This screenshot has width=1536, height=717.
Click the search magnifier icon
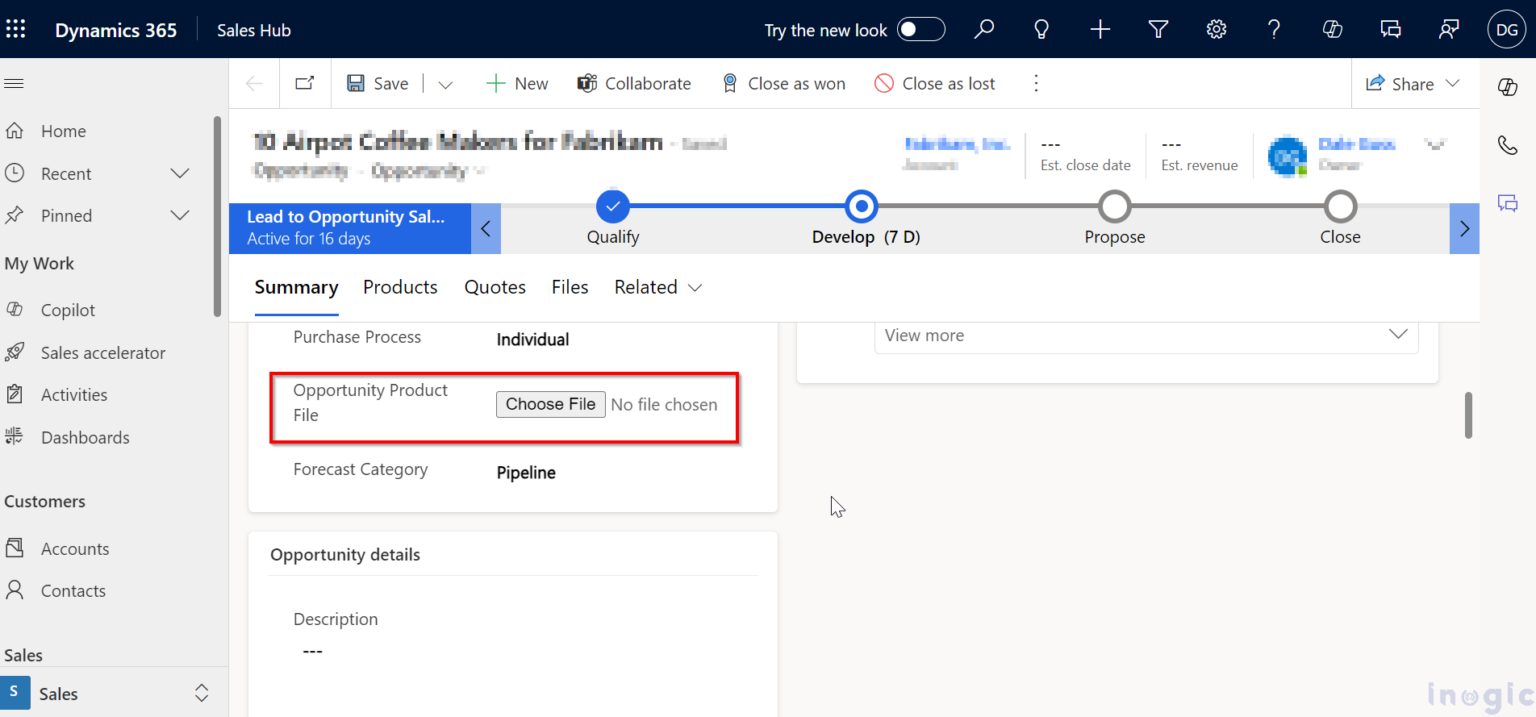984,30
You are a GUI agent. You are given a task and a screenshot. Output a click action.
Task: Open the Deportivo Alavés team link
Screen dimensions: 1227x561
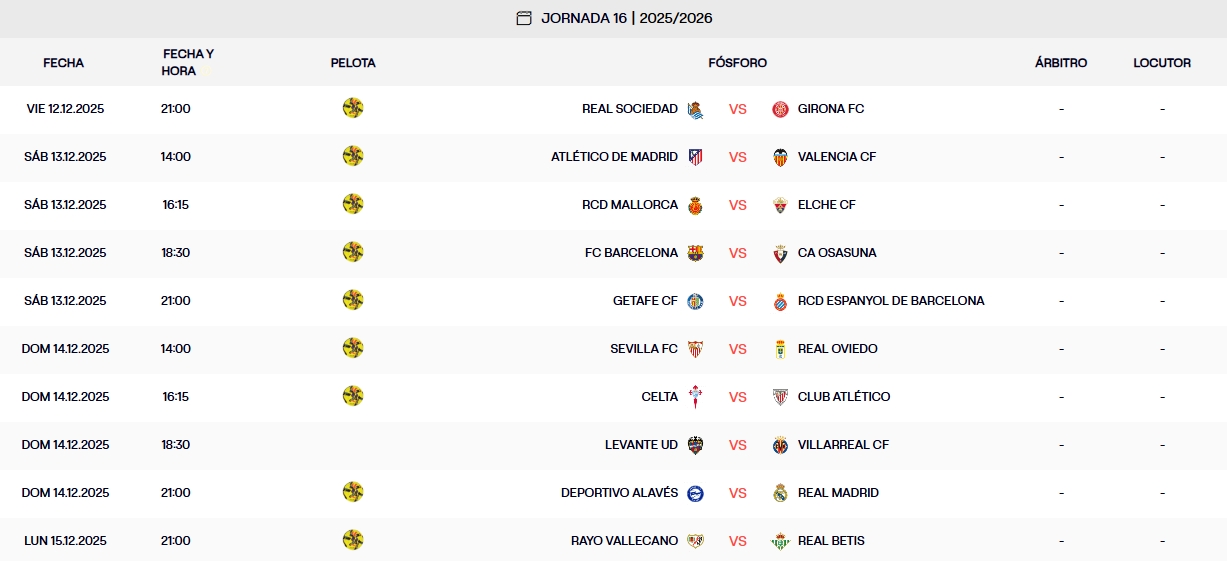tap(619, 493)
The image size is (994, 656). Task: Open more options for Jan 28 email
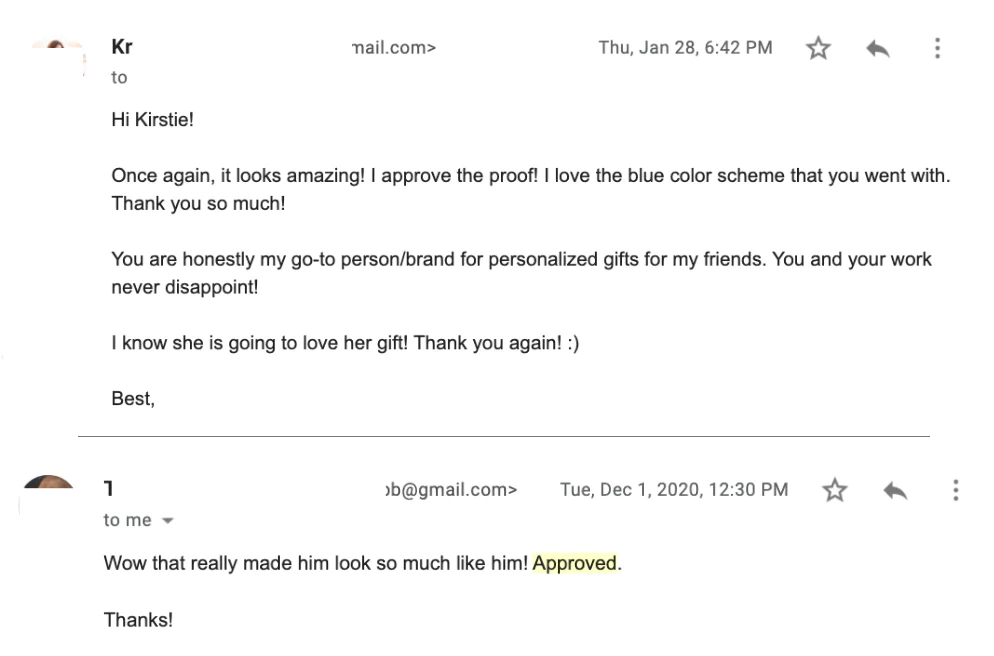(x=937, y=48)
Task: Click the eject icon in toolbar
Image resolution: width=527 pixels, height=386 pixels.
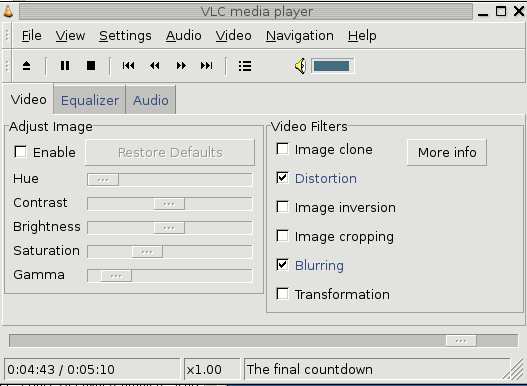Action: 27,66
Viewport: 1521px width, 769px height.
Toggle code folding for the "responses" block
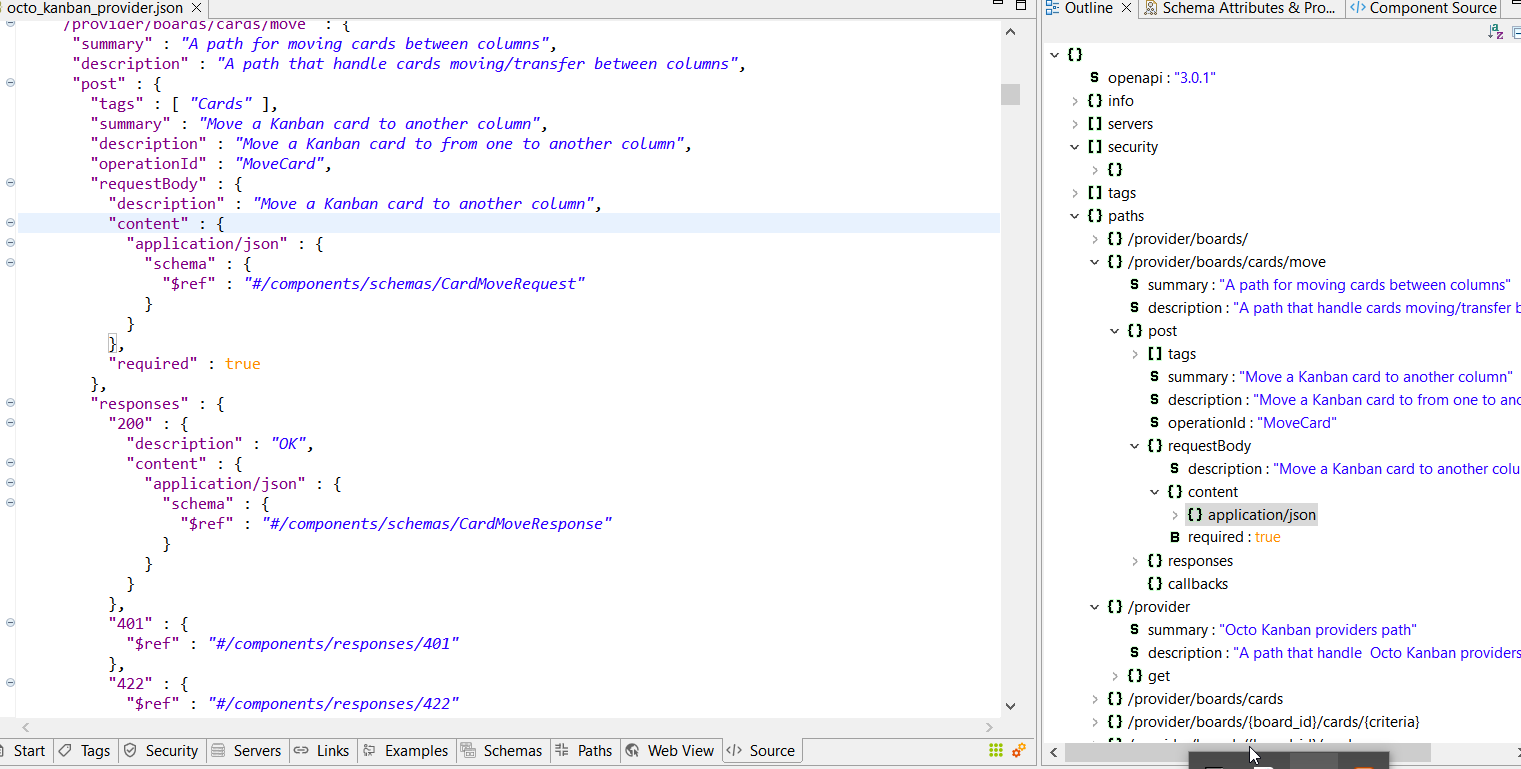[10, 403]
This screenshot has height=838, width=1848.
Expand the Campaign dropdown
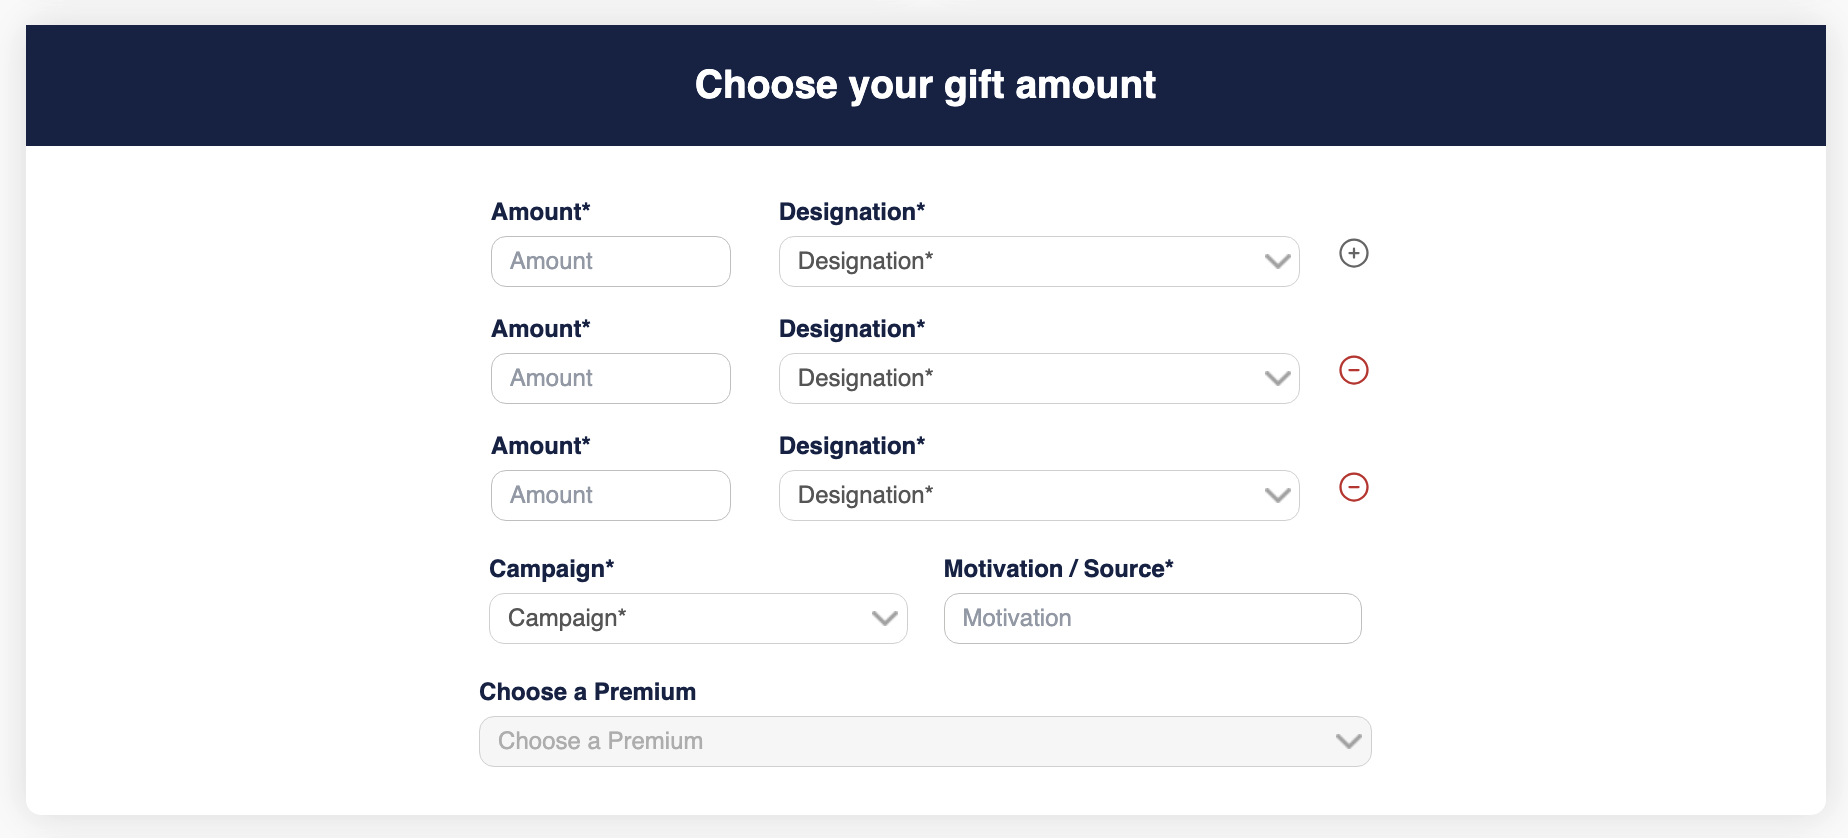(x=697, y=618)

# GOAL OF THE EXERCISE
Restate the entries above word for word, minus the pictures.

# TASK OUTPUT
This screenshot has width=1536, height=717.
Click the search magnifier icon
984,30
You are a GUI agent. You are given a task and a screenshot. Output a click action.
Task: Open the Deportivo Alavés team link
Screen dimensions: 1227x561
tap(619, 493)
The image size is (994, 656). Task: Open more options for Jan 28 email
(x=937, y=48)
Task: Click the eject icon in toolbar
Image resolution: width=527 pixels, height=386 pixels.
Action: 27,66
Viewport: 1521px width, 769px height.
Toggle code folding for the "responses" block
[10, 403]
This screenshot has height=838, width=1848.
Expand the Campaign dropdown
(x=697, y=618)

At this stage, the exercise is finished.